The North Alabama Conference leadership team continues to focus on “pivoting” as we respond to COVID-19 and racism. As a part of this ongoing work, we recently identified three understandings informing our priorities and strategies for this next season of ministry together.
Understanding 1: Doing ministry in today’s ever-evolving context creates anxiety and opportunity. Deep change is only possible where leaders draw strength and guidance from our relationship with Christ.
This first understanding describes the opportunity as well as the challenge that clergy and lay leadership are experiencing in this fast-paced and ever-changing environment. Here is an example. On March 1 of this year about 95 of our churches had an online presence. Within three months, about 330 of our congregations did. Currently, about 390 of our churches offer online worship. This is an amazing pivot producing both the opportunity of a new venue for many of our churches and the challenge of providing a quality weekly online service.
Such a pivot is only sustainable as leaders draw strength and guidance from our Savior Jesus Christ. Paul said it well in Philippians 4:13: “I can do all things through him who strengthens me.”
I am experiencing a deepened desire for reflection through journaling during this time of pandemic and national unrest. I wonder, what holy habits you might be feeling drawn to add to your daily life in Christ to give you additional strength and focus for the challenges of coming weeks and months? As we pivot, I encourage each of us to lean into our relationship with Jesus every step of the way.
Understanding 2: Effective ministry will require innovation, experimentation and implementation of new strategies for church development and growth.
Now is the time to experiment in our strategies for church development and growth in the North Alabama Conference. Ideally, we learn from these experiments — even and perhaps especially when they fail to produce the results we anticipate. What we learn moves us closer to reaching our goals.
The Conference leadership team has several experiments underway which we will share in future Saturday morning videos. We invite you to also try new strategies for church development and growth and in response to COVID-19 and racism. For instance, with whom might you initiate a conversation about dismantling racism? What new idea for sharing Christ in your community could you test with a church leader?

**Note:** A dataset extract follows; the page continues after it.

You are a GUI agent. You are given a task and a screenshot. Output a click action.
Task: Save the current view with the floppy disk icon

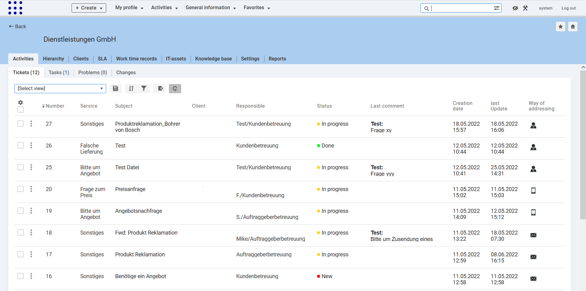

Understanding 3: Churches will evolve into numerous expressions, utilize new metrics, incorporate new methods of leader deployment, and develop a new understanding of ecclesiology.
On one hand, the “why” of the church (vision and mission) has not changed as a result of COVID-19 and the movement to dismantle racism. On the other hand, the “how” (strategies and timelines) is dramatically different than it was six months ago.
For example, churches are learning ways to measure not only the attendance but also the engagement of persons in online worship. Congregations are having deep conversations about racism. Local church leaders are having discussions about what it means to be the church in a post-COVID-19 world. Some previously uninvolved laypersons are stepping up to assume pastoral, technological, organizational and other roles that maximize their gifts and graces.
The District Superintendents and I would love to hear about new ways you are pivoting in response to racism and COVID-19. How are you involving new persons in ministry and service during this time? What new ministry ventures are you testing in your congregation? What conversations are you having about racism and community tensions?
We have an incredible opportunity to pivot in response to COVID-19 and racism. Drawing strength from Christ, experimenting with new strategies for congregational development and growth and being the church are foundational understandings for doing so in effective and meaningful ways.
As always, it is a privilege to serve as your bishop.